Stump on Brookside, 2016 (Photo by Jan Worth-Nelson)

Keeler showed photographs illustrating GCD-managed actions of concern in the so-called “tree lawns”: live trees cut down leaving stumps, for example, and one that needed to be cut down, on the contrary, but that was left. He noted cases where residents did not receive notification that work would be done. Keeler said the push for votes is crucial to the CCNA.

There are five total board members, three of whom are up for re-election. If the three candidates some in the CCN are supporting get elected, Keeler asserted, the CCN would have a stronger voice and better control of decisions made at the GCD.

As detailed in an East Village Magazine update on the election here, two four-year terms and one partial term ending in 2019 are on the ballot.

Candidates for the two four-year seats include Erin Caudell, Andrew Everman, Caroline Kellogg, and David Lossing.

Candidates for the single partial term opening are Lauri Elbing, Kristen Miner, and Candice Mushatt.

Editor’s Note:  This story has been amended, based on a follow-up email from CCNA vice-president Sherry Hayden, to clarify that the CCNA did not endorse Caroline Kellogg, Andy Everman and Kristen Miner as the story originally stated.  Those names, listed on a flyer distributed in the neighborhood, represented recommendations from Keeler and Hayden personally, she said, but not officially for the CCNA. “We did not present it to the crowd that CCNA membership endorsed these candidates, one because it was never voted on and two, we don’t endorse. In elections we invite all candidates present to speak.”  Hayden pointed out that David Lossing was present at the meeting, for example, and was welcomed to speak. 

Keeler explained what he called a somewhat confusing voting procedure. The election will be held at Asbury United Methodist Church on Davison Road from 11 a.m. to 2 p.m. March 22. Residents unable to vote during those hours can fill out a ballot at 1525 Elms Rd from 8 a.m. to 5:30 p.m. Monday through Friday or get an absentee ballot by calling the GCD 810-820-2681 Ext. 3. Ballots must be returned by March 21.

Since the voting procedure is unclear to some people, CCN resident Mark Fisher, who does the real estate report, offered to collect ballots and take them by hand to meet the voting deadline.

DPW Director on pipe replacements, restoration

City of Flint Department of Public Works Director Bincsik fielding questions from residents at the CCNA meeting (Photo by Patsy Isenberg).

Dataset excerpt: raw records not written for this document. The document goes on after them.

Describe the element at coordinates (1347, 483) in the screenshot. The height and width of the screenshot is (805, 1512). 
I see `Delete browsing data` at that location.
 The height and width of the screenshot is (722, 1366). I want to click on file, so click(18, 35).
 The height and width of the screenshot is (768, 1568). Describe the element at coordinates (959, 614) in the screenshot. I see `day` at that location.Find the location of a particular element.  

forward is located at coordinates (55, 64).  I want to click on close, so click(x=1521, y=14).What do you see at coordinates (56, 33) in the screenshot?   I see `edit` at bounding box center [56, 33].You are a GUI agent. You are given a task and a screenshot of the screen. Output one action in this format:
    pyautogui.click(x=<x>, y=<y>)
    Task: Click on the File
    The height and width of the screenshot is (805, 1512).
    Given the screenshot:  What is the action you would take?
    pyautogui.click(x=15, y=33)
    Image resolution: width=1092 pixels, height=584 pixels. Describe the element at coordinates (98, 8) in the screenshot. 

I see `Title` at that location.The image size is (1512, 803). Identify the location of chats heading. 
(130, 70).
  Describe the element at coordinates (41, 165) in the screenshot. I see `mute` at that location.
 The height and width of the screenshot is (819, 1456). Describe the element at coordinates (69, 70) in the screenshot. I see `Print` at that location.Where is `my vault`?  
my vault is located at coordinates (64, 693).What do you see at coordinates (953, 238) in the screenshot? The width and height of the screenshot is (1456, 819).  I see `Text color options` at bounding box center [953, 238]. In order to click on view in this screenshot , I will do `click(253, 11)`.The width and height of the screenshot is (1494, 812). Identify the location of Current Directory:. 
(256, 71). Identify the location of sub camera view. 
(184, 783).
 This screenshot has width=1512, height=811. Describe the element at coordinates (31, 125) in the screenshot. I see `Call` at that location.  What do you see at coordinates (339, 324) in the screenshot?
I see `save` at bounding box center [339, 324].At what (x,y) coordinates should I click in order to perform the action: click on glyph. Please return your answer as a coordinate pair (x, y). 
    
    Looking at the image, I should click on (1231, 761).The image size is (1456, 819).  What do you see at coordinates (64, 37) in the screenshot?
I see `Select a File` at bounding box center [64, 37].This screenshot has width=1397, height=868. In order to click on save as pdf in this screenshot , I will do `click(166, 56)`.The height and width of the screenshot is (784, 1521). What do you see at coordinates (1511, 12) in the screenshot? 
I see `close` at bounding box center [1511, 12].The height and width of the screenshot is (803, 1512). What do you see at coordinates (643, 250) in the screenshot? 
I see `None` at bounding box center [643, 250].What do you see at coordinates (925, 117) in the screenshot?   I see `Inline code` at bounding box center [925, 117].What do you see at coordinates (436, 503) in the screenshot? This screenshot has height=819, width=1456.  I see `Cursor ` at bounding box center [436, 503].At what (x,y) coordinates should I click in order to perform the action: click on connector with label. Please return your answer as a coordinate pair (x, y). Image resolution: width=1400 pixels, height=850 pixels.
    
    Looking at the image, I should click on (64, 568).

The most time-consuming item was the presentation by Bincsik, who has worked for the City of Flint since 1996. He began by describing the department he now directs. The Department of Public Works, he said, is the city’sbiggest operation, covering street maintenance and managing the city’s utilities. He said the utilities side is the biggest part of the operation. He said to get an idea of the size of the department’s territory, if one drove from one corner of the city (Clio Road at the western side) to the other corner (Dort near Atherton) using only residential streets it would become clear. He added, “We really don’t have the revenue we need to manage all of our stuff. I think our people do a wonderful job given the resources they’re given.”

Residents challenged him by asking questions on several issues, mostly needed street repairs, potholes,  pipe replacement and water issues, meter reading problems and reporting water thefts.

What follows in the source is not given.